KOVACHEVICH, District Judge.

This cause is before the Court on Petitioner’s objections to the Report and Recommendation (R & R) entered by Magistrate Judge Thomas B. McCoun III on March 9, 1995 (Docket No. 28). The R & R recommends denial of the petition for a writ of habeas corpus. Upon consideration of the Magistrate Judge’s report and recommendation and upon this Court’s independent examination of the file, the Magistrate Judge’s R & R is adopted as modified, and confirmed.

STANDARD OF REVIEW

Petitioner is a state prisoner who filed for habeas relief in this Court pursuant to Title 28 U.S.C. § 2254. Under the Federal Magistrate’s Act, Congress vested Article III judges with the power to authorize a United States Magistrate Judge to conduct evidentiary hearings. The relevant portion of this act is found at 28 U.S.C. § 636. A district court judge may designate a United [1358]*1358States Magistrate Judge to conduct hearings, including evidentiary hearings, in order to submit proposed findings of fact and recommendations for the disposition of certain pretrial matters. 28 U.S.C. § 636(b)(1)(B).
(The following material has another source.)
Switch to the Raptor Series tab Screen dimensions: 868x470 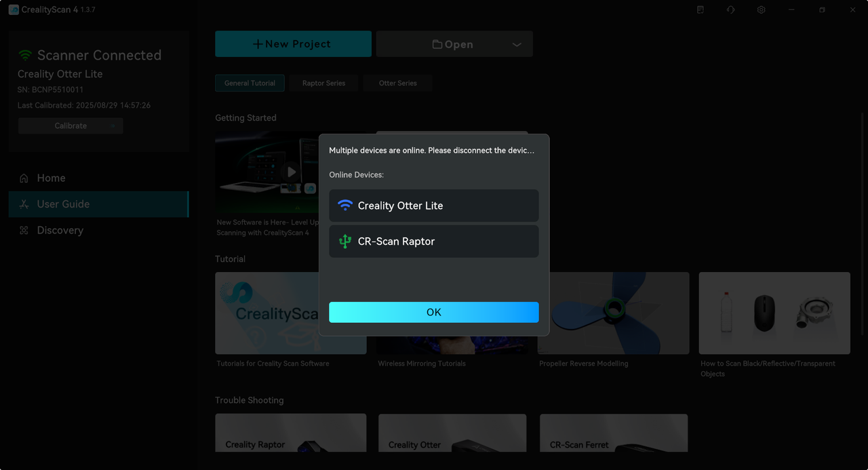323,83
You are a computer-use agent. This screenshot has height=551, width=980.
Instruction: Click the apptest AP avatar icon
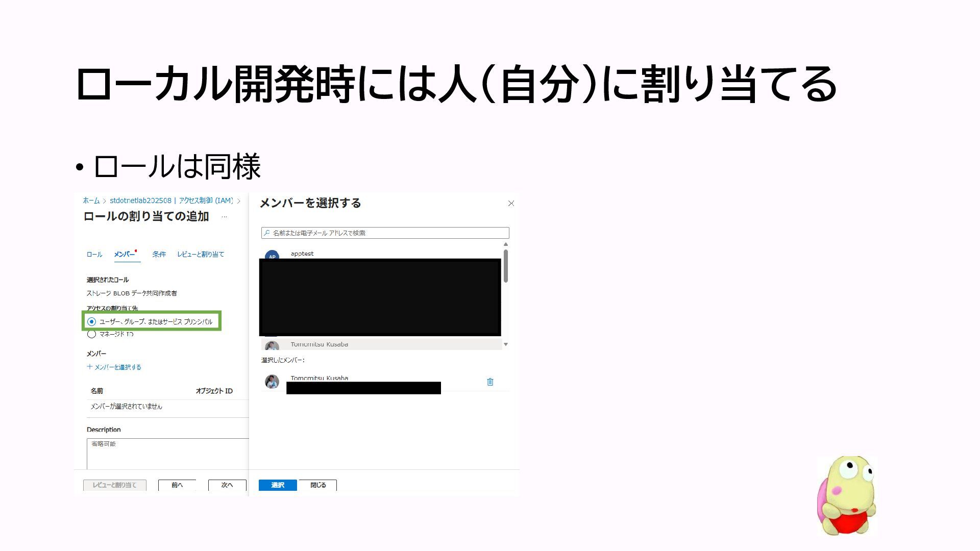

Within ten (10) days after being served with a copy of the R & R, any party may file written objections to the Magistrate Judge’s proposed findings and recommendations. Id. Section 636(b)(1) also states that a judge shall make a de novo determination of those portions of the R & R to which objection is made. When a party makes a timely objection to a Magistrate Judge’s Report and Recommendation, the determination is subject to de novo review by the district court. Gropp v. United Airlines, Inc., 817 F.Supp. 1558, 1561 (M.D.Fla.1993). However, portions of the R & R that are not objected to will be evaluated by the district court judge under a clearly erroneous standard of review.

FACTS

On January 19,1982, Petitioner Richard L. Carr plead nolo contendere to a single count of robbery, kidnapping, sexual battery, and attempted first degree murder, before Judge Randall McDonald, Circuit Judge in and for the Tenth Judicial Circuit, Polk County, Florida.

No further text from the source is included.